++++ MATERIAL TO PROCESS ++++
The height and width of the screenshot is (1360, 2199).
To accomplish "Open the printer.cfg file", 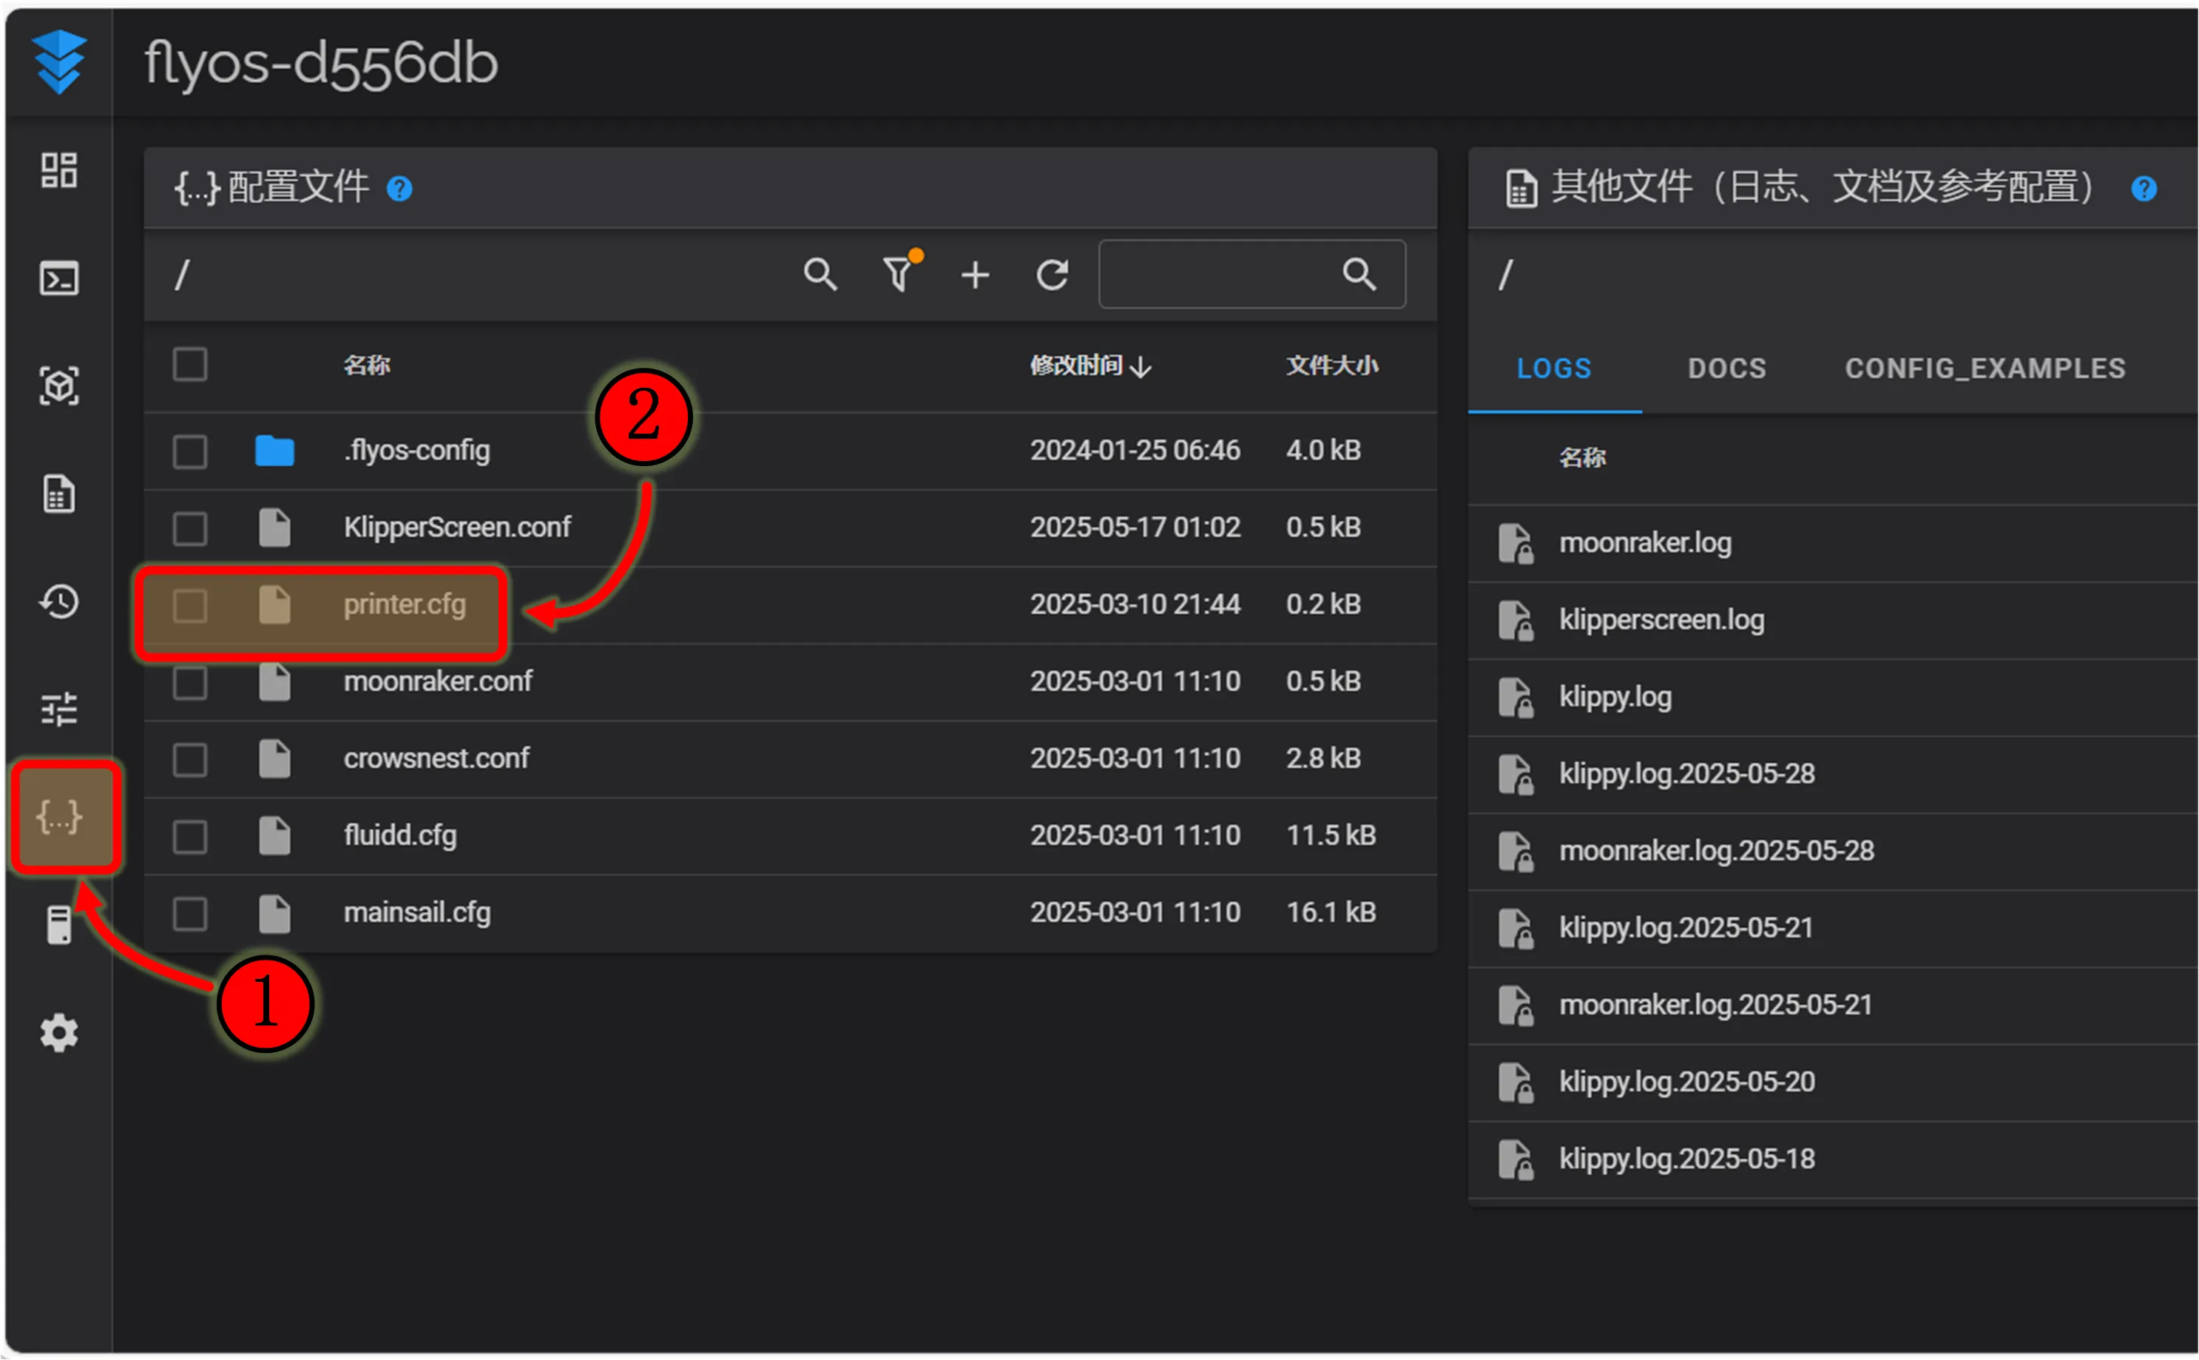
++++
++++ MATERIAL TO PROCESS ++++
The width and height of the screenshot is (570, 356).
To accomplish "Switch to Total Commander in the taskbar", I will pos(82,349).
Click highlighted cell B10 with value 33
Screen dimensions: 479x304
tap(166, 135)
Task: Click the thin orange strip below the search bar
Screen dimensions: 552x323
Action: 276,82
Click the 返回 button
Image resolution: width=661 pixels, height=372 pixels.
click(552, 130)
++++
++++ MATERIAL TO PROCESS ++++
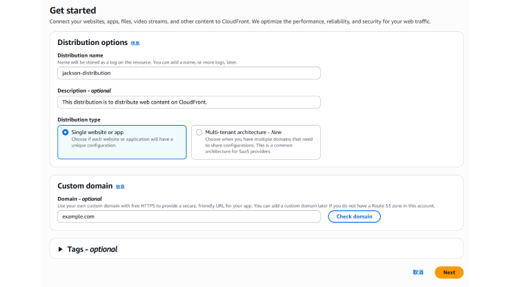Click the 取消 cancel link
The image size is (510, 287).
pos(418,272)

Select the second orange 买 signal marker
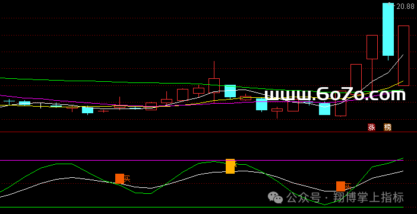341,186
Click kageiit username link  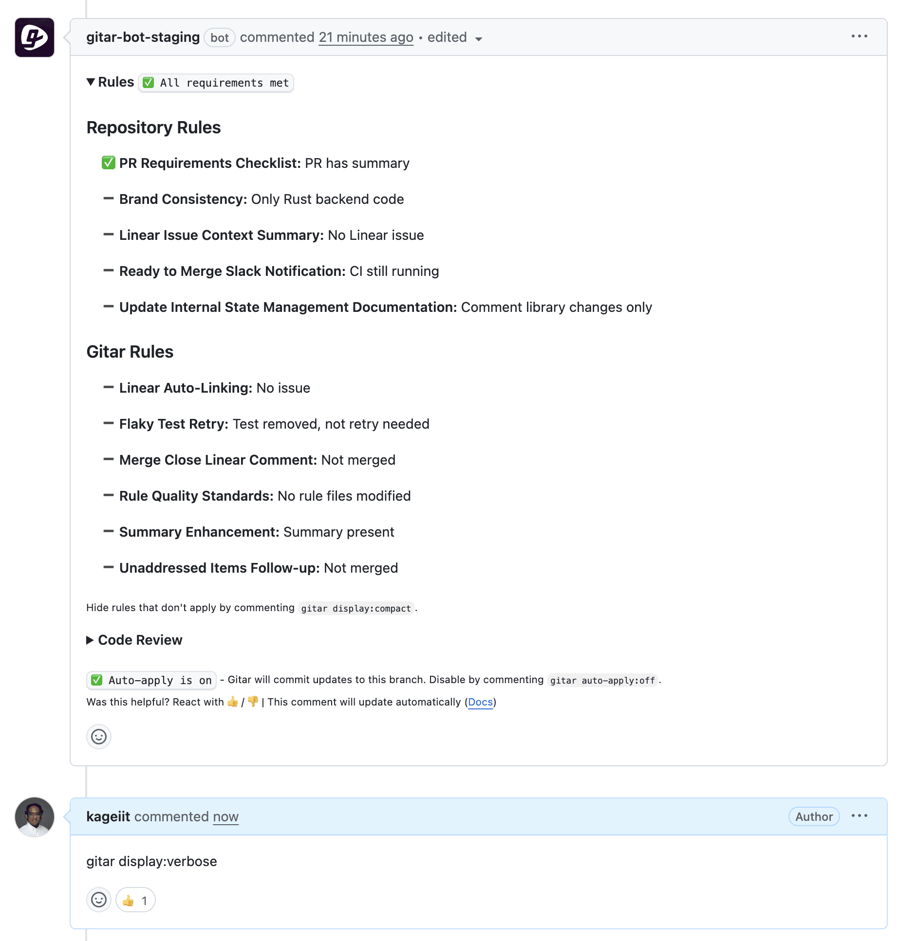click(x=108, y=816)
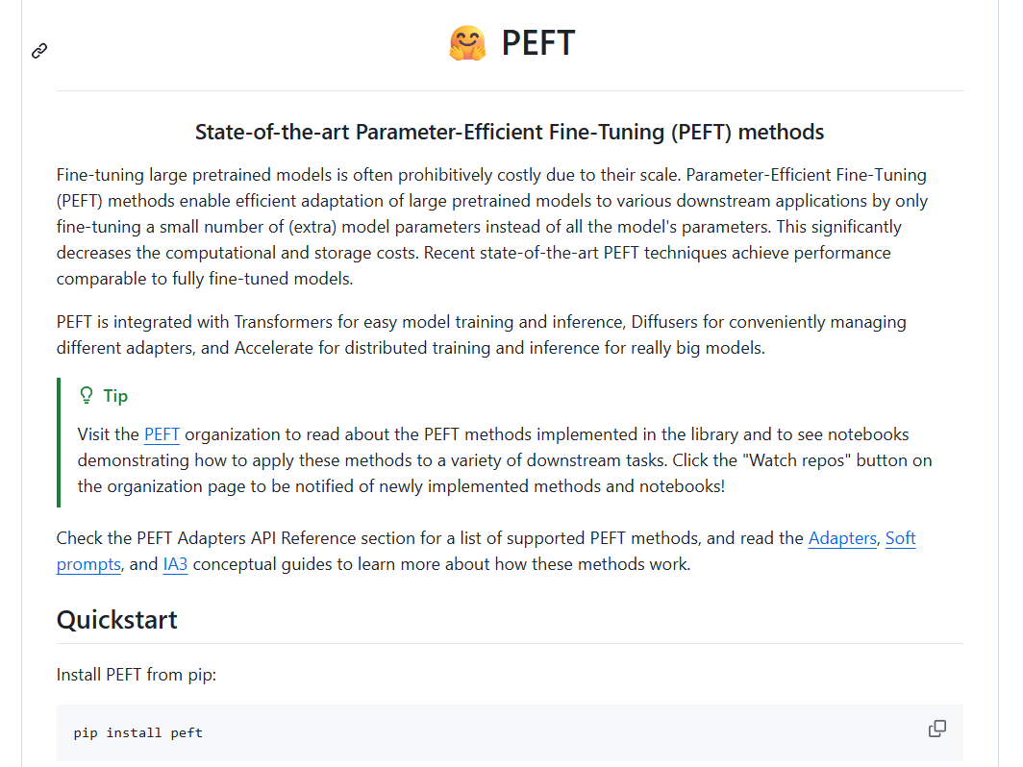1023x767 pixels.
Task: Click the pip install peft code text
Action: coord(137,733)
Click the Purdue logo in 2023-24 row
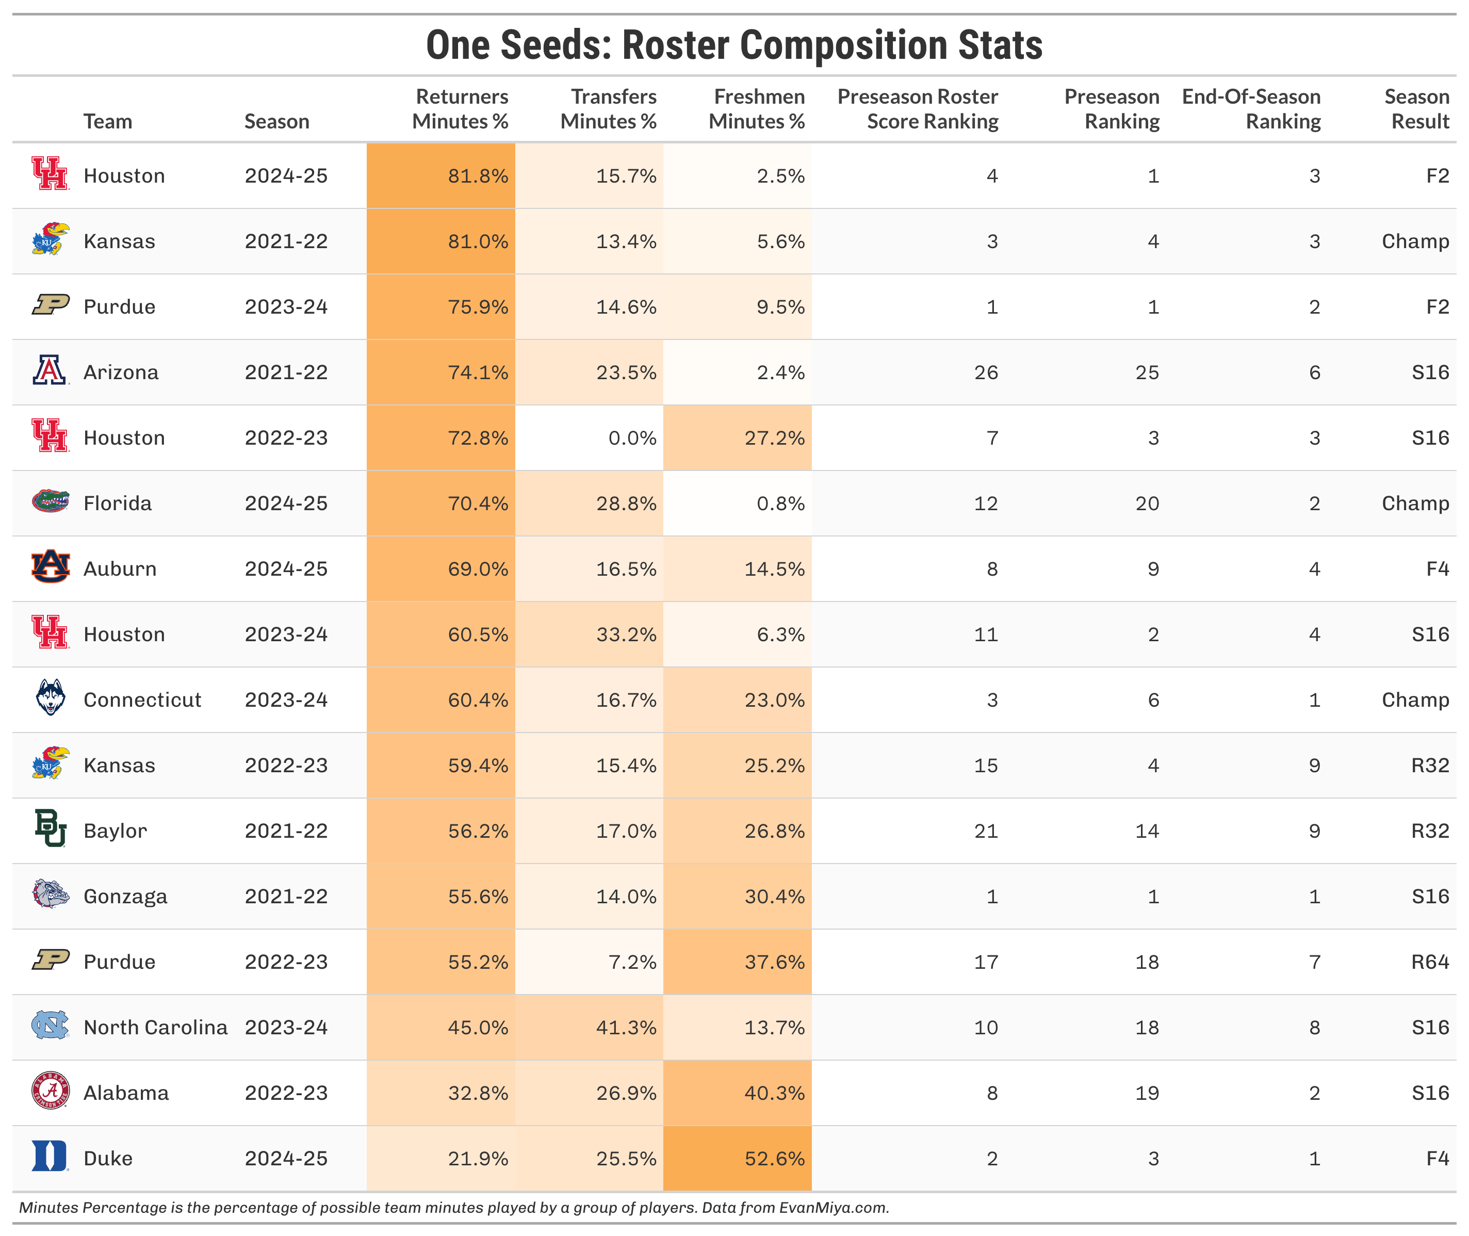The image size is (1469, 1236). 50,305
++++
TASK GOAL
Scan the material for "screenshot" and copy the lines that hold it.

ANSWER FOR THIS EXERCISE
The height and width of the screenshot is (1360, 2199).
The width and height of the screenshot is (570, 356).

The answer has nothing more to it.